■ What you are asked to do ■
Look through the listing below for the word "click" and copy every line where it occurs.
- - -
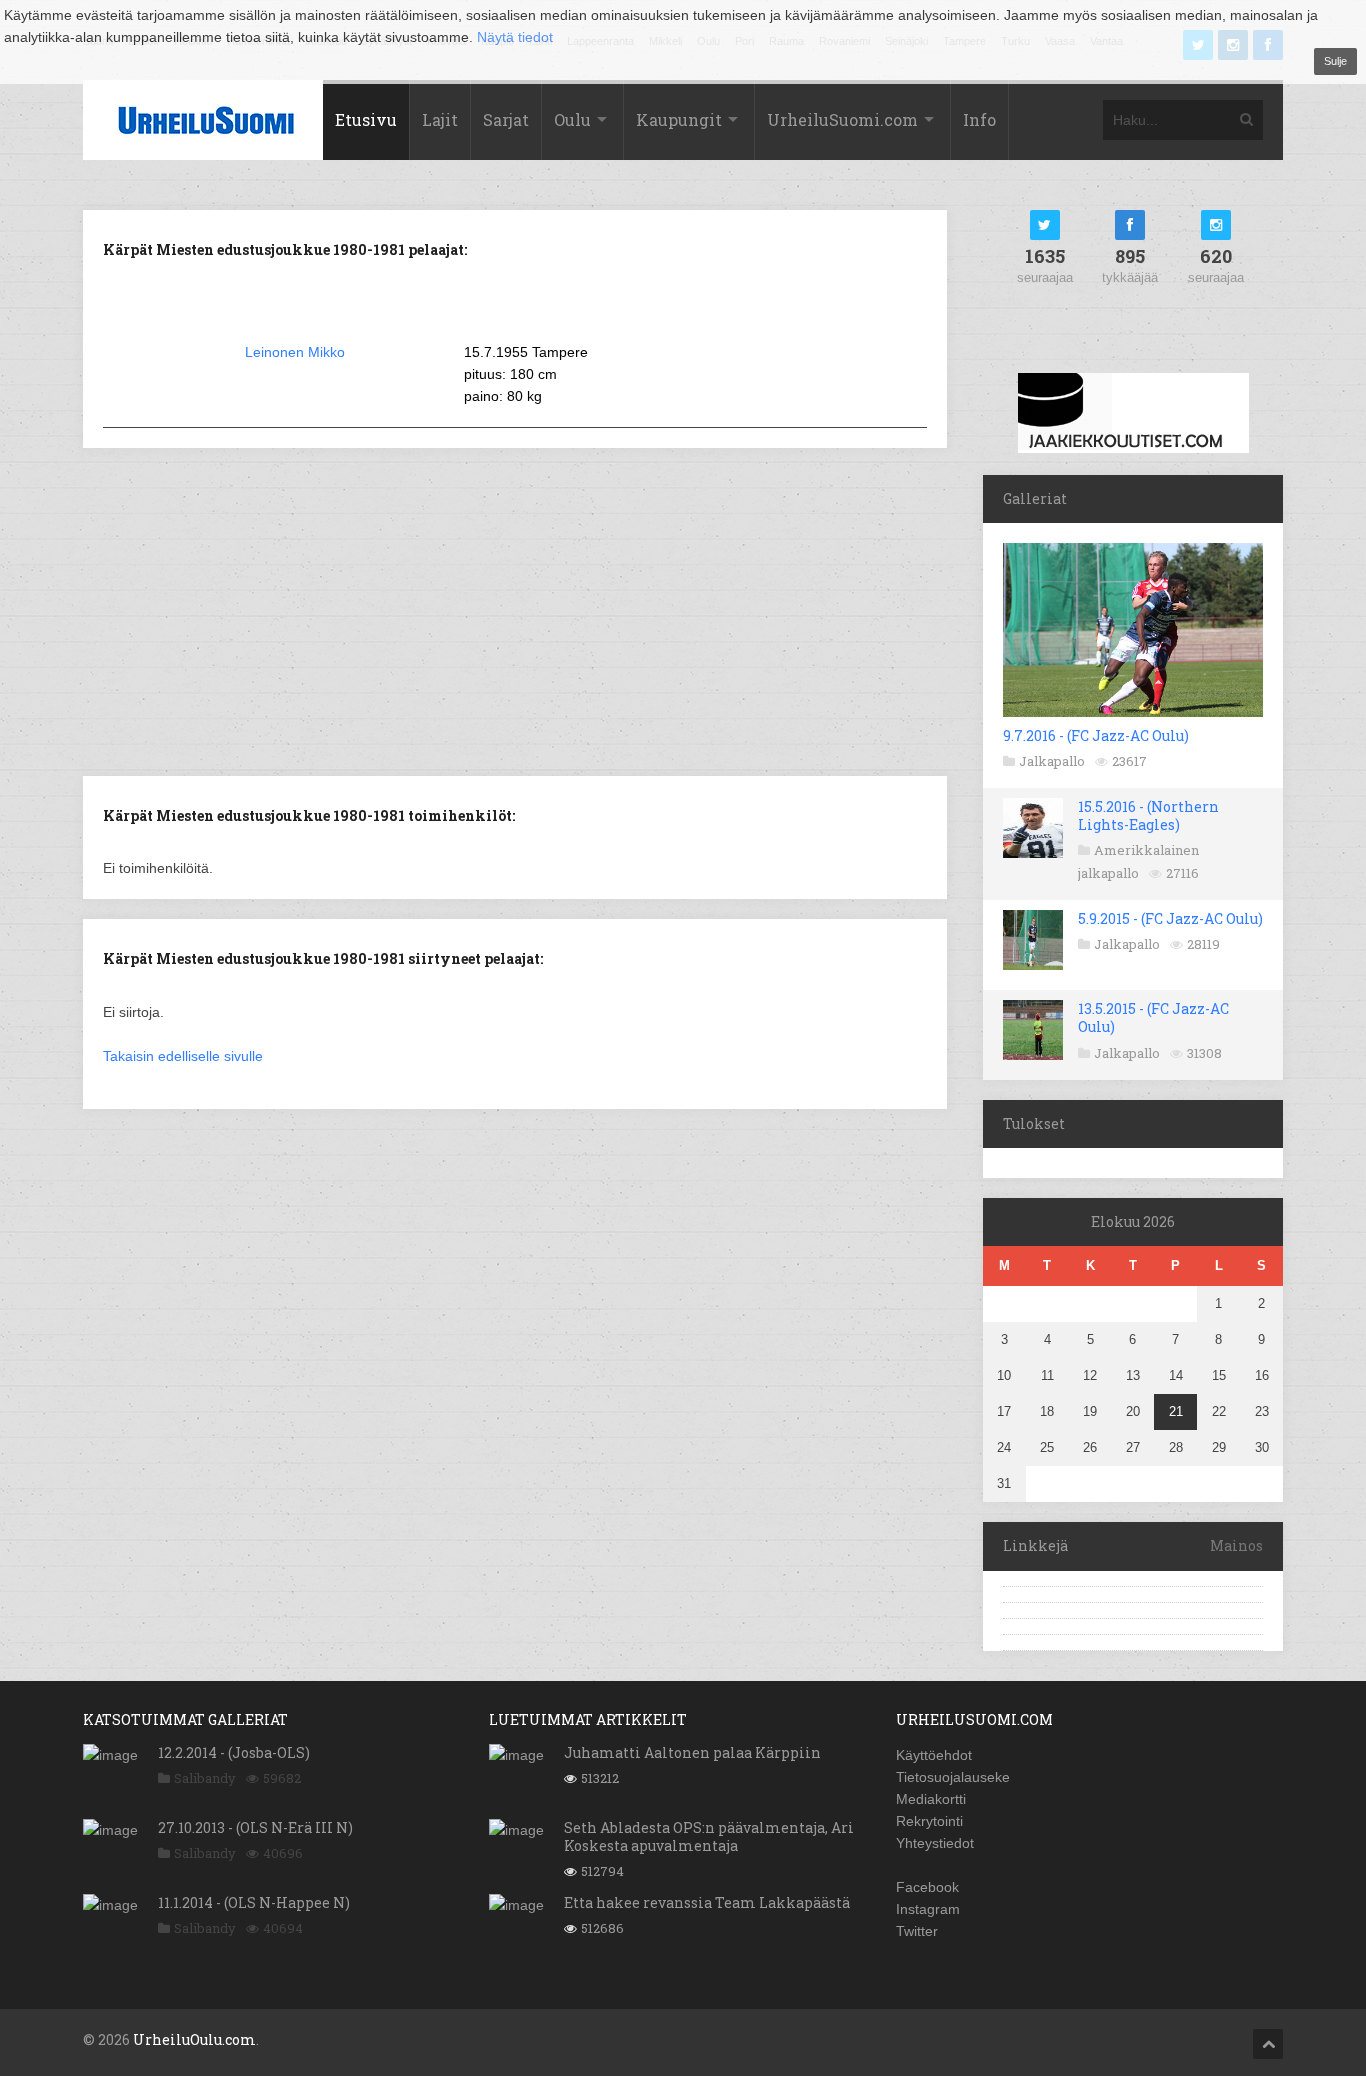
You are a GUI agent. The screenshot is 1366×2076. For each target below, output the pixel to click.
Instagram (928, 1909)
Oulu (572, 119)
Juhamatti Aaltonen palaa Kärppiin (692, 1752)
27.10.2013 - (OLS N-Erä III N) (255, 1827)
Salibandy (205, 1778)
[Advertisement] (515, 610)
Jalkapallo (1052, 761)
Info (979, 119)
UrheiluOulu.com (194, 2039)
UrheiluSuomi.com (842, 119)
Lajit (440, 119)
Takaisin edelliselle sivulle (183, 1056)
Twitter (917, 1931)
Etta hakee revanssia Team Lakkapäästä (707, 1902)
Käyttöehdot (934, 1755)
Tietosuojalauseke (953, 1777)
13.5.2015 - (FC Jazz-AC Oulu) (1153, 1017)
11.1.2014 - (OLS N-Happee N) (254, 1902)
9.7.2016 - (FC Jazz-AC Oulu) (1096, 735)
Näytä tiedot (515, 37)
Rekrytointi (929, 1821)
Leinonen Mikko (295, 352)
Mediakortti (931, 1799)
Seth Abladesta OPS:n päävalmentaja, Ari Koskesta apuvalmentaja (709, 1836)
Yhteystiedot (935, 1843)
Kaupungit (679, 119)
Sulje (1335, 61)
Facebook (927, 1887)
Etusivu (366, 119)
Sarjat (506, 119)
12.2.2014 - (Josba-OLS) (234, 1752)
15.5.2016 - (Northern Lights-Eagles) (1148, 815)
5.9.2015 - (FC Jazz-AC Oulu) (1170, 918)
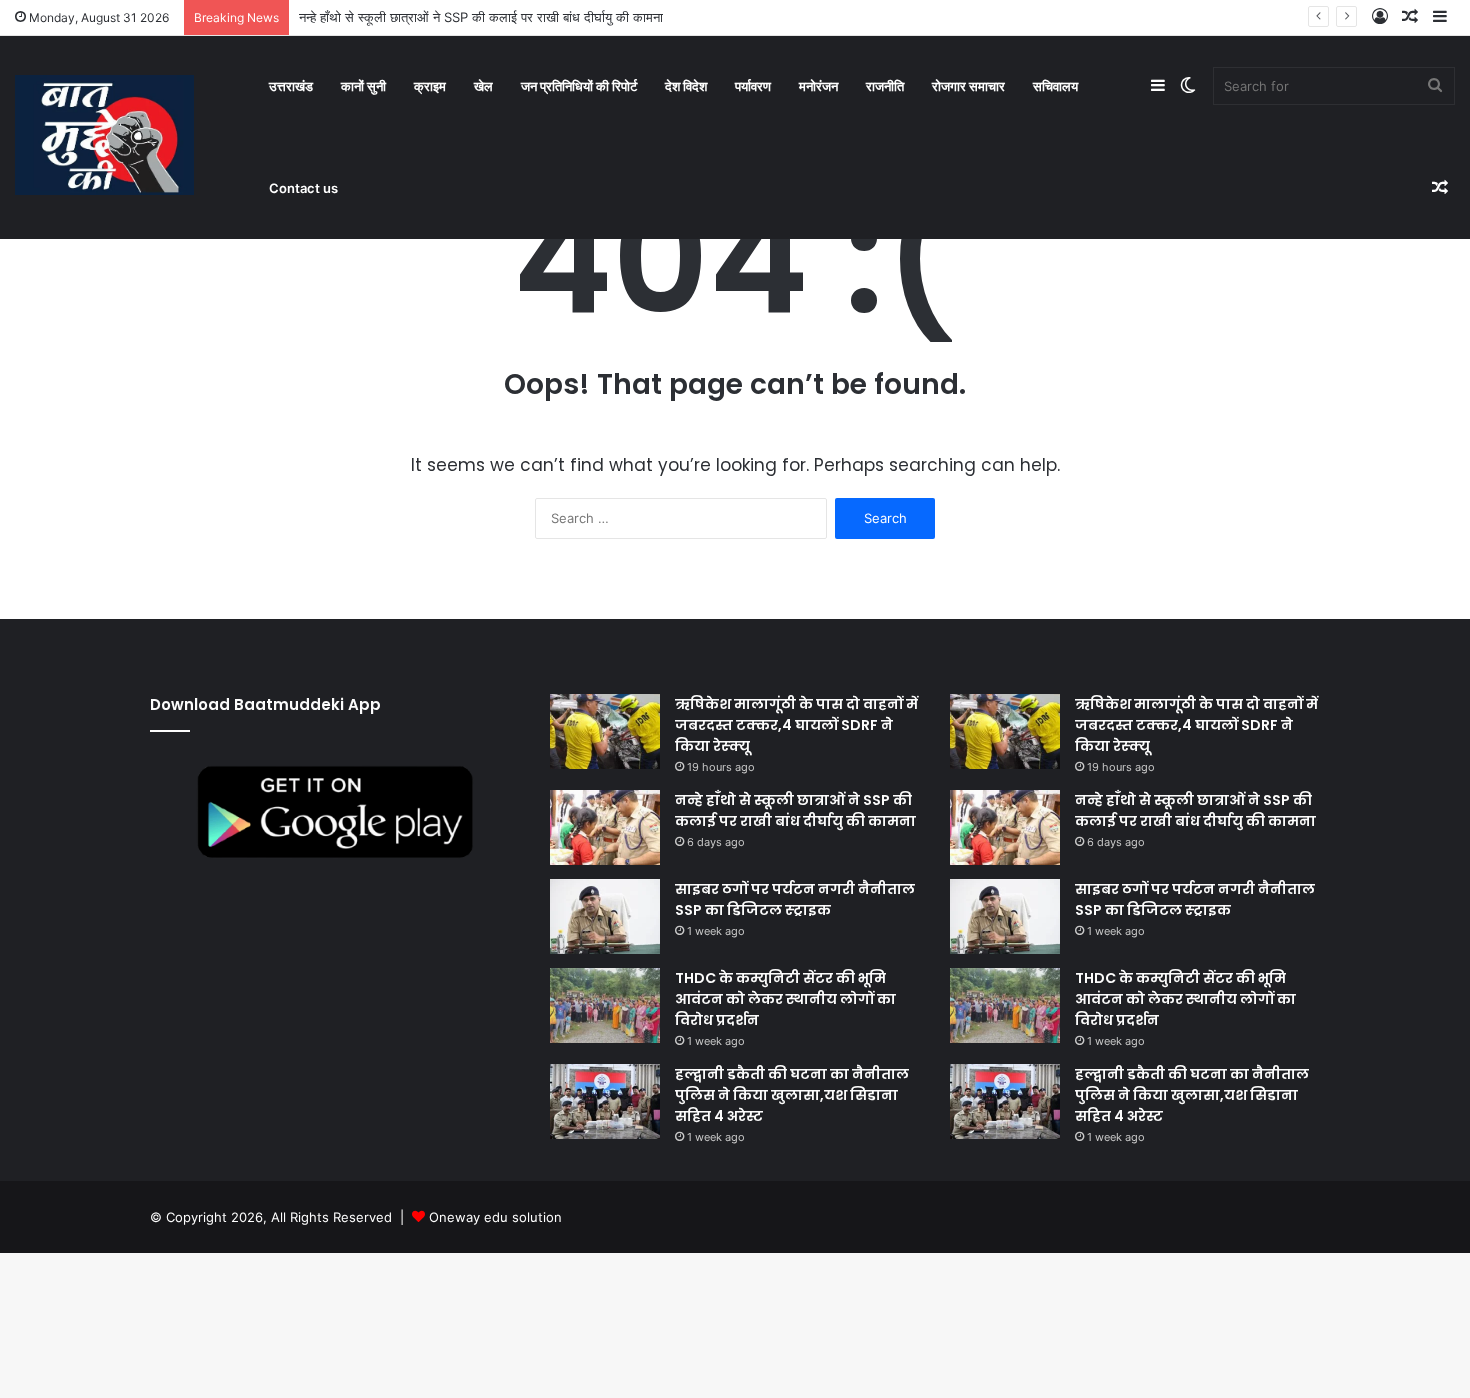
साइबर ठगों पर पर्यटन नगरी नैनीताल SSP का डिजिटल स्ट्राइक (795, 899)
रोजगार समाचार (968, 86)
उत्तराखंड (291, 86)
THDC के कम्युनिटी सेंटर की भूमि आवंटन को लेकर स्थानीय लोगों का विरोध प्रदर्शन (785, 999)
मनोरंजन (818, 86)
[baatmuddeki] (104, 135)
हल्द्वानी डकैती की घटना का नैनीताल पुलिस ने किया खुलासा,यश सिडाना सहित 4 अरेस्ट (792, 1095)
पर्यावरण (753, 86)
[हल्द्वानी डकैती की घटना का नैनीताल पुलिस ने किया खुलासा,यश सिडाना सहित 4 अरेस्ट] (605, 1101)
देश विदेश (686, 86)
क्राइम (430, 86)
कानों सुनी (363, 86)
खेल (483, 86)
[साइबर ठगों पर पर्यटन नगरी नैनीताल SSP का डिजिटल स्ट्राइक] (605, 916)
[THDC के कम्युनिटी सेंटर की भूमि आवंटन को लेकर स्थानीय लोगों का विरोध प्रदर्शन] (605, 1005)
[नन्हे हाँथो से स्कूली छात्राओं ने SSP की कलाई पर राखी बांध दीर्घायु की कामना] (605, 827)
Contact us (303, 188)
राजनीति (885, 86)
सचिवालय (1055, 86)
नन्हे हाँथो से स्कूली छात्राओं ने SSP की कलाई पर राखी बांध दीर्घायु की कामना (481, 17)
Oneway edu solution (495, 1217)
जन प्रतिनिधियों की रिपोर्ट (579, 86)
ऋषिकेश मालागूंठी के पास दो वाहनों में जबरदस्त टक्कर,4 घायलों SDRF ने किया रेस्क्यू (796, 725)
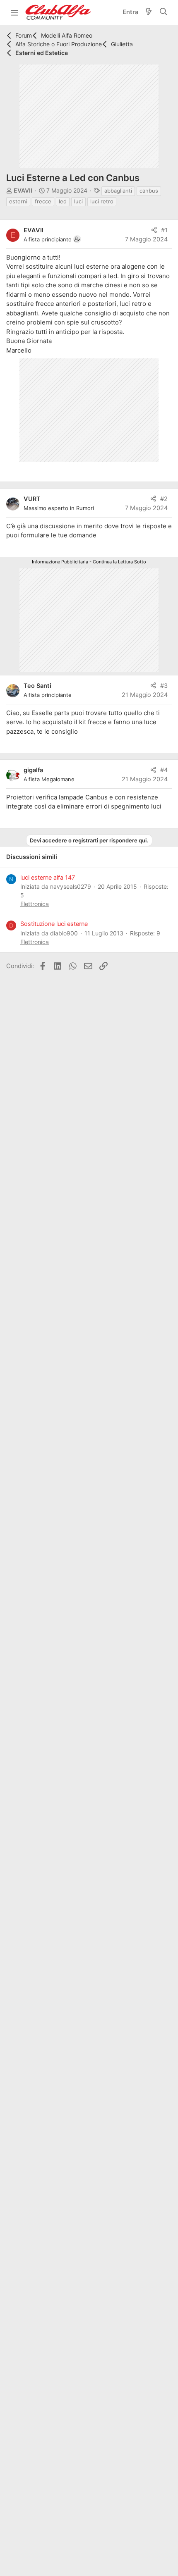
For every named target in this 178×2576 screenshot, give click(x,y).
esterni (18, 201)
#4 (164, 770)
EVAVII (23, 190)
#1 (164, 230)
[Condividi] (154, 230)
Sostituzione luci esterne (54, 924)
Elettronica (34, 903)
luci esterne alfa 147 (47, 877)
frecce (43, 201)
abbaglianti (118, 190)
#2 (164, 499)
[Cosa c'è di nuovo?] (149, 12)
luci (78, 201)
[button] (14, 12)
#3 (164, 685)
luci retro (101, 201)
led (63, 201)
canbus (149, 190)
- - -
■ Solution to this task ■
You are a GUI agent. The screenshot is 1366×2076. For each target below, output the pixel to click.
For every named target in this 178×2576 screenshot, give click(x,y).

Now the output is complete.